Task brief:
Please set down exactly the lines from the one containing "Image resolution: width=844" through the last line of the records below, both included, with no pictures.

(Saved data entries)
· · · ·

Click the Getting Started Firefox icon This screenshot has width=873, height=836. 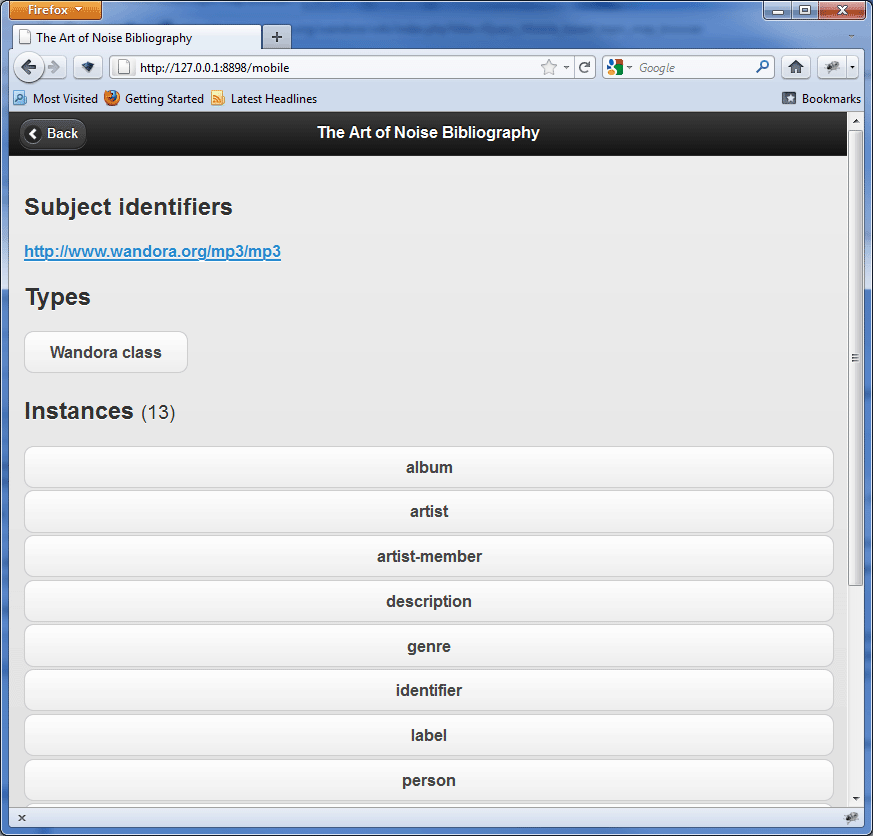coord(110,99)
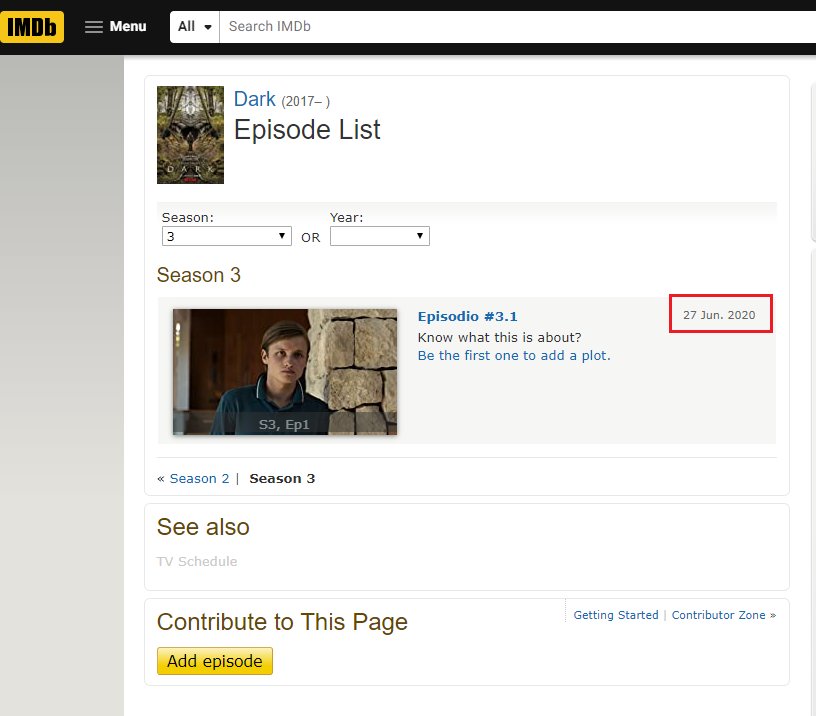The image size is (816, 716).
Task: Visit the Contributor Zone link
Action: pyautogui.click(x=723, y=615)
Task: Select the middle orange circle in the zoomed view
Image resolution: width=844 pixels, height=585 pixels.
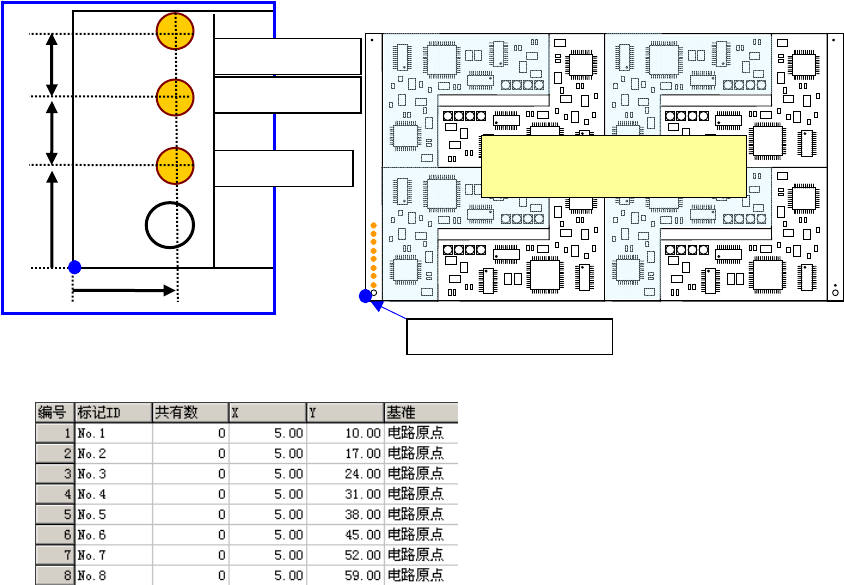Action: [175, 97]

· · · ·

Solution to this exercise:
Image resolution: width=844 pixels, height=585 pixels.
Action: [175, 97]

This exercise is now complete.